§ **Section de texte**
---

De plus, en 2013, après avoir déconnecté le « premier pirate » de son accès internet depuis le lancement d’Hadopi, le gouvernement a préféré abandonner cette mesure afin de mettre en place une sanction financière.
Que pouvons-nous tirer des chiffres ?
Depuis 2010, il y a eu environ 5 400 000 mails adressés aux foyers soupçonnés d’avoir téléchargé illégalement. En ce qui concerne la deuxième étape, 505 000 mails et courriers ont été envoyés, soit 9,35 % du total de ces « délinquants ». La dernière étape, risque de comparution devant les tribunaux, s’est chiffrée à plus de 2 900 cas. Cela représente 0,05 % des personnes de la première sommation et 0,57 % des personnes de la deuxième sommation. Sur ces 2 900 cas, 2 336 ont conduit à l’ouverture d’une enquête et seulement 400 dossiers, les plus graves, ont été transmis à la justice. Hadopi a eu la connaissance de 56 jugements : 5 ont été classés sans suite, il y a eu 18 rappels à la loi et 32 procès (dont une relaxe) ont conduit à une condamnation allant de 50 à 1 000 euros de dommages et intérêts, dont certains avec des peines de sursis. Ces chiffres sont-ils bons, mauvais ?

---

§ **Informations affichées**

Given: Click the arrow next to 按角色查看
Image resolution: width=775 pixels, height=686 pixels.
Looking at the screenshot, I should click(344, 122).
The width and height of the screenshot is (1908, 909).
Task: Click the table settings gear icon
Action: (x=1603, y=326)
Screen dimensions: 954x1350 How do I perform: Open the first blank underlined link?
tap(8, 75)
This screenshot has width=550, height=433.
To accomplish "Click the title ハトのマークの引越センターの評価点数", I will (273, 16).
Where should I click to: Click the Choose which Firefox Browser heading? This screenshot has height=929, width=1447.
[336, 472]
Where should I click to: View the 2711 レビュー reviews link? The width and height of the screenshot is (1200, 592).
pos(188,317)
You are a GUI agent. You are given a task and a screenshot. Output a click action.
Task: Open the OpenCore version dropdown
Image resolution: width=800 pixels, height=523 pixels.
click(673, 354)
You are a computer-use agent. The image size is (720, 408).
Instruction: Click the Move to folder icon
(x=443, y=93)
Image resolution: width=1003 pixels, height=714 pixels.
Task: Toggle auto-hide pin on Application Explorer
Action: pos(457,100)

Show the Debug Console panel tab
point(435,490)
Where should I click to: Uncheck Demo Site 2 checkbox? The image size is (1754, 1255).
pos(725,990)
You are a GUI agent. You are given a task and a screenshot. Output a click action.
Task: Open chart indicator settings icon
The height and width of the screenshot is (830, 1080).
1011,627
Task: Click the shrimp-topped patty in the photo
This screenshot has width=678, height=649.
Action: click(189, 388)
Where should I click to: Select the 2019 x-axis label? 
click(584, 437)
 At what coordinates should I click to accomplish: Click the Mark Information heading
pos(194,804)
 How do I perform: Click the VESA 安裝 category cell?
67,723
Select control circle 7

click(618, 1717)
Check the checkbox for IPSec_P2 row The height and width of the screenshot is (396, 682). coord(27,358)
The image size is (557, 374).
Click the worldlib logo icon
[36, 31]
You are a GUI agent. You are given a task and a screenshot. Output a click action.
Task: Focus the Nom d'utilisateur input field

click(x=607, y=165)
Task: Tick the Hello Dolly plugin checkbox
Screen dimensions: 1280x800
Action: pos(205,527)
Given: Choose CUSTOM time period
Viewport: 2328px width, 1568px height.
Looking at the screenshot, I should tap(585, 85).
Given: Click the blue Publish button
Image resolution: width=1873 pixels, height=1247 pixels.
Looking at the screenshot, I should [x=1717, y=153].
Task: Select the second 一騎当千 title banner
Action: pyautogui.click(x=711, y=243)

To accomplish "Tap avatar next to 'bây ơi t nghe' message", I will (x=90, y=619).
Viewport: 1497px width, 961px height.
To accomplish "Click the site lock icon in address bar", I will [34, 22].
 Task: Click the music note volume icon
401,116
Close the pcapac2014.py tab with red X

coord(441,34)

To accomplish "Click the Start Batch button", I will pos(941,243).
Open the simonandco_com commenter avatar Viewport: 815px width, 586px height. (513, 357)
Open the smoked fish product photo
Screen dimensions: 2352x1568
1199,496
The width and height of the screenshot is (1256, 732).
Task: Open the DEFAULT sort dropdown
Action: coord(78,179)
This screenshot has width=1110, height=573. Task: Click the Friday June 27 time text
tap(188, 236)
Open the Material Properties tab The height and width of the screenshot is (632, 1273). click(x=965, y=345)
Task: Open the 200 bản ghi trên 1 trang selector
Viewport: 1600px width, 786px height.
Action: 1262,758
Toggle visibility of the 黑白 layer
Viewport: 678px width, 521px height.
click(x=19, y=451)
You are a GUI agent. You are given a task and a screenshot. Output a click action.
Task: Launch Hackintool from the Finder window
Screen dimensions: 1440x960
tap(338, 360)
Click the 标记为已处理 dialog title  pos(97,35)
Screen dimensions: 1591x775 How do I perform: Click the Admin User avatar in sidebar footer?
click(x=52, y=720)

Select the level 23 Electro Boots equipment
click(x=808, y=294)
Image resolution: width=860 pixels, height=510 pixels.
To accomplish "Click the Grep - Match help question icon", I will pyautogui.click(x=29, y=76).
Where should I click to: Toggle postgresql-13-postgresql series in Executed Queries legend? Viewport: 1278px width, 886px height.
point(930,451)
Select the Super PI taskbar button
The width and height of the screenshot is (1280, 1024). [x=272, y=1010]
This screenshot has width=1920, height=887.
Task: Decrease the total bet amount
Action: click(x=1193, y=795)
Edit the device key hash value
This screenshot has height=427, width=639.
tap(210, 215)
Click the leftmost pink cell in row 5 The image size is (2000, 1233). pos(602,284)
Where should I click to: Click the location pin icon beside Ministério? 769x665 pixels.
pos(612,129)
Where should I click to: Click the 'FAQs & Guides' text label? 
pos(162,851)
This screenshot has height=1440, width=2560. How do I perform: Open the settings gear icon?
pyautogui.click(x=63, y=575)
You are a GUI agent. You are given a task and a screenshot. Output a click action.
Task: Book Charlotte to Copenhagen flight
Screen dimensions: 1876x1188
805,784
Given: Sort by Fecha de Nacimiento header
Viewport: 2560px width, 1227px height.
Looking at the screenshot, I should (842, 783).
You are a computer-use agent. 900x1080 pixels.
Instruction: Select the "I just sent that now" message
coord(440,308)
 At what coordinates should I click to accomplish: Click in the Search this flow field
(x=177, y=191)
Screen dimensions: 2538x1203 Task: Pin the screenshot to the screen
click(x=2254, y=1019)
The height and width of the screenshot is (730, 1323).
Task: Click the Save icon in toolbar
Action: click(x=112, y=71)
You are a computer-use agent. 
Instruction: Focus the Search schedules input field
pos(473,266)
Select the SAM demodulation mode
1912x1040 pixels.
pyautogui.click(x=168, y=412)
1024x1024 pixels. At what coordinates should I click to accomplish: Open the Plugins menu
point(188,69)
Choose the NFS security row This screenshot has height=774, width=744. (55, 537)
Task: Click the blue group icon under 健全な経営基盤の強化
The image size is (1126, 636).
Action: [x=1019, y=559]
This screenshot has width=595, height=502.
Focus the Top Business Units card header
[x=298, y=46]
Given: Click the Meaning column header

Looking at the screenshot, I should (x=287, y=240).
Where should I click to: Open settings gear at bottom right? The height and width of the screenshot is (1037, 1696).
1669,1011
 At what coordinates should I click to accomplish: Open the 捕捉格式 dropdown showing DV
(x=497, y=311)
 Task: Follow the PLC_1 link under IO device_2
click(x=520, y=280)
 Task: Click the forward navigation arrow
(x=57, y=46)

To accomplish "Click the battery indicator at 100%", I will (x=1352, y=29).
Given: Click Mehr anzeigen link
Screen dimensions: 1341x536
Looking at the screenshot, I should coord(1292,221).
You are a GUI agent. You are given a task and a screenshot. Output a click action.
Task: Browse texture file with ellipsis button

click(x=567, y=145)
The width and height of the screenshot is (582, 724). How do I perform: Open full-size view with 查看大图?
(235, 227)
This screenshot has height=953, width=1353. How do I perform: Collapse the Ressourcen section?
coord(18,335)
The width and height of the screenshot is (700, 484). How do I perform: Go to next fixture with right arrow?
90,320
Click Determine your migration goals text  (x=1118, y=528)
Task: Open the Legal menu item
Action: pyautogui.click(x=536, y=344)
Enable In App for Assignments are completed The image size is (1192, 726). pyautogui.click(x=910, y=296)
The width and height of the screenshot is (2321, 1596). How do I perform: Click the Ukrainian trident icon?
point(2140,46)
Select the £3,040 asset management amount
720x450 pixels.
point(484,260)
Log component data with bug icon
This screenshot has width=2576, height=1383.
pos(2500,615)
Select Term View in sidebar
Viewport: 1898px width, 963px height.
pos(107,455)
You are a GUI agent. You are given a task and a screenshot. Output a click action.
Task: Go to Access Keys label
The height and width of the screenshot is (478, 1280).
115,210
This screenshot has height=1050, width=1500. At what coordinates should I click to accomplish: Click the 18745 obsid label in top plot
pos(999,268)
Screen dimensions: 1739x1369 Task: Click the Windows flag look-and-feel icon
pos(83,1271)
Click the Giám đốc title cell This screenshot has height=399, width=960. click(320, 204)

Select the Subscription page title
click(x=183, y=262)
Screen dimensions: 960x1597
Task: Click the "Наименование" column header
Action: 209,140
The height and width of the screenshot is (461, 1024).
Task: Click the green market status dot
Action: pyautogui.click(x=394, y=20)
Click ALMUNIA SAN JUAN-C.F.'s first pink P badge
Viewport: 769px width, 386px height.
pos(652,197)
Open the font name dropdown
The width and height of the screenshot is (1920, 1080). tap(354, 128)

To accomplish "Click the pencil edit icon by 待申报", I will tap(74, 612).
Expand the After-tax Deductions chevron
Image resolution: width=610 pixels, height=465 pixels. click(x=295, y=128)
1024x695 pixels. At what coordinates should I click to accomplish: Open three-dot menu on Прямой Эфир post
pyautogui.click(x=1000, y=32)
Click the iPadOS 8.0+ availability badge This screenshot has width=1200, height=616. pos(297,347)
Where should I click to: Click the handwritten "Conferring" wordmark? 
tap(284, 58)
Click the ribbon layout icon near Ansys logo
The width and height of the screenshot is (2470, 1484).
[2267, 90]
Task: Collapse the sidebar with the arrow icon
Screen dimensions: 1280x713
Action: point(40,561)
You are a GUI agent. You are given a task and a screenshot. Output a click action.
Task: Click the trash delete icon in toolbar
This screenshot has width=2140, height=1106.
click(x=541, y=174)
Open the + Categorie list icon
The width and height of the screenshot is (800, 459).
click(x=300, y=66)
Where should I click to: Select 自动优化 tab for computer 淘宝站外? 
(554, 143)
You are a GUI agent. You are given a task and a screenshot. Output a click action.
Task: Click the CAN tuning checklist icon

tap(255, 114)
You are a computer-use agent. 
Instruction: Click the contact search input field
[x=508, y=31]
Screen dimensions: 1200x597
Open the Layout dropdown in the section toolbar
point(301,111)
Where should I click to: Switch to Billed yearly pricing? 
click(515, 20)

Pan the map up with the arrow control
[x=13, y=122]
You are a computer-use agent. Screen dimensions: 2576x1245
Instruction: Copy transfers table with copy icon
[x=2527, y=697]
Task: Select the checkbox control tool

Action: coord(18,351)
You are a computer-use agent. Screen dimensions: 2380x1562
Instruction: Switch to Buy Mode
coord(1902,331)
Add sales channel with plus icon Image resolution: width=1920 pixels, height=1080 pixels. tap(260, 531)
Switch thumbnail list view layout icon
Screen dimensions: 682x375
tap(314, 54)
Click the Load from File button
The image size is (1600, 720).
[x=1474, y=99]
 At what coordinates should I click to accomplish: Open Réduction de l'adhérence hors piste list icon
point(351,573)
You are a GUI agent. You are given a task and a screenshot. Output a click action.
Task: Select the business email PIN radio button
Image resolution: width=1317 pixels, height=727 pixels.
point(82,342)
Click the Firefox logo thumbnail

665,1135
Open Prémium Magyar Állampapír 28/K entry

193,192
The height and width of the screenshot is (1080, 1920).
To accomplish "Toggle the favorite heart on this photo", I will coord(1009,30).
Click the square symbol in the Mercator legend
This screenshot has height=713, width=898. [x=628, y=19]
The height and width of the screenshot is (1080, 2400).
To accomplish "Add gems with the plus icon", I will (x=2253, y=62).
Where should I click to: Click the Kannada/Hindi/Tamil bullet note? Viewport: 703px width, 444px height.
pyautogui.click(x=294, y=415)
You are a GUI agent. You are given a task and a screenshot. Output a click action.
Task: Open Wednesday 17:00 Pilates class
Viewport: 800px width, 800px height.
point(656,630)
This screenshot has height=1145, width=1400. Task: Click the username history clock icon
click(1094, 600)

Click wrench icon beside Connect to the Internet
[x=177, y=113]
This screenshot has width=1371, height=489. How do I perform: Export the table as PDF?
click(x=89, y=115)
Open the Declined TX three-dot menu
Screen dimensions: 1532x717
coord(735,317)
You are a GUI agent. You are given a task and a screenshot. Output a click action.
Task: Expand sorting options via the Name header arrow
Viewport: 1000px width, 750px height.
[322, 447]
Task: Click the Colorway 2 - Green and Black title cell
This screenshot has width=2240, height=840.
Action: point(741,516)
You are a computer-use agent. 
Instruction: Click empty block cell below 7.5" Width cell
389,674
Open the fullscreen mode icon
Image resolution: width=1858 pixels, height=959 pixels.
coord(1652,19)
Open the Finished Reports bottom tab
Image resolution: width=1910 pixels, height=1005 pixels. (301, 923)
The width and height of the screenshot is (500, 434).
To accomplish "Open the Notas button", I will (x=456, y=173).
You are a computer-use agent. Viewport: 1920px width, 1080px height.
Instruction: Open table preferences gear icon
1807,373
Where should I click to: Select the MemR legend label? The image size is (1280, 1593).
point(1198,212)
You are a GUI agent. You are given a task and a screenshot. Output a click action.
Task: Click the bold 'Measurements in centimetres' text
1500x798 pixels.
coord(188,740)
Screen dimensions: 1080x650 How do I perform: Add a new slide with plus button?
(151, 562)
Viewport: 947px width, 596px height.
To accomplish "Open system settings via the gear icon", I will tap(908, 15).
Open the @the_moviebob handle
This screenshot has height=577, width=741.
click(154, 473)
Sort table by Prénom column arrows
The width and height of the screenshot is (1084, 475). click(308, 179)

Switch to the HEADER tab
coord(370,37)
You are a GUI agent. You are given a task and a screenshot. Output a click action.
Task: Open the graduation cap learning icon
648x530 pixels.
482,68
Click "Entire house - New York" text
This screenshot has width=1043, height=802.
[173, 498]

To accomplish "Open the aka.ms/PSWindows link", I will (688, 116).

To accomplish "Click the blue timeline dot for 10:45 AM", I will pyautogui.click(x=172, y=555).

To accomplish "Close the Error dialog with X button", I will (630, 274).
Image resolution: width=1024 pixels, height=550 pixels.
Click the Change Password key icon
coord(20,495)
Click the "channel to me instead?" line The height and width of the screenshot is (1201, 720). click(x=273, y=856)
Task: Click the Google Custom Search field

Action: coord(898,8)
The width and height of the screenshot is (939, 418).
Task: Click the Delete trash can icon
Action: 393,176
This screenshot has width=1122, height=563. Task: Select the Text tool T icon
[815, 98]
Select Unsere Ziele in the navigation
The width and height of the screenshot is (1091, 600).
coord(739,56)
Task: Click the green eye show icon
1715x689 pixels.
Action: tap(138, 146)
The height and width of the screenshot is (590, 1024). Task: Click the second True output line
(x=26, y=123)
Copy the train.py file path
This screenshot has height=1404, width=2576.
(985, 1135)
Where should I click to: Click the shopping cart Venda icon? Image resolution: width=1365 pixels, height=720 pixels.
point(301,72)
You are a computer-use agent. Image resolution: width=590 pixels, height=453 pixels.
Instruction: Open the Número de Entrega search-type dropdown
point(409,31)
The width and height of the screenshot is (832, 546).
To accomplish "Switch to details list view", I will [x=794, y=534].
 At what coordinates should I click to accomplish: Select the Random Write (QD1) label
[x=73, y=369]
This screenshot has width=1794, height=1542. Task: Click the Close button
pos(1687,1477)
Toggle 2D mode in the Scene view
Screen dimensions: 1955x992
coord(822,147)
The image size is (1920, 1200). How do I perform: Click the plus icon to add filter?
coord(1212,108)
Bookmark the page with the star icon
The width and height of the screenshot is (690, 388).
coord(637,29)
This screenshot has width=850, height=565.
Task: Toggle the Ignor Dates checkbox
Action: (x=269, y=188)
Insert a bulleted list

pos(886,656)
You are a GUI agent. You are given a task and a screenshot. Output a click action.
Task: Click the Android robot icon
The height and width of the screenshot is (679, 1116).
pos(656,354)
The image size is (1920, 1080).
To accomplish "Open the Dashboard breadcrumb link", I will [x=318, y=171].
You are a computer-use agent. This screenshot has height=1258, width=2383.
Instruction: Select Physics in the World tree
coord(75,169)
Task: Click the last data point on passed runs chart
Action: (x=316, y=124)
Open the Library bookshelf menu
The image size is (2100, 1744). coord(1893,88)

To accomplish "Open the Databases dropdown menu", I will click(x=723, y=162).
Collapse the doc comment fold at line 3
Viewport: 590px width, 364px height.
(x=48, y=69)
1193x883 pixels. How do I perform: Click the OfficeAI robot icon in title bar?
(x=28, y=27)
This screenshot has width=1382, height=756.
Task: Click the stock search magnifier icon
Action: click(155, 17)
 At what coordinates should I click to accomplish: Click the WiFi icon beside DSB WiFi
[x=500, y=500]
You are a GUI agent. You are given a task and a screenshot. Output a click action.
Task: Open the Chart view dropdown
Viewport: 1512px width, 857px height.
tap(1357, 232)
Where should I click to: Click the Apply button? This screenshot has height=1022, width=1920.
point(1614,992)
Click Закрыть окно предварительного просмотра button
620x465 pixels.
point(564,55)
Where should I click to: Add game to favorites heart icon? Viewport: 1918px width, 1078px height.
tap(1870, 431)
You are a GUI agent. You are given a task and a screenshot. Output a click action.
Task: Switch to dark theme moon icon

---

§ **Tâche à réaliser**
D'après l'extrait sur Hadopi, combien de dossiers ont finalement été transmis à la justice ?

§ **La réponse**
Seulement 400 dossiers, les plus graves, ont été transmis à la justice.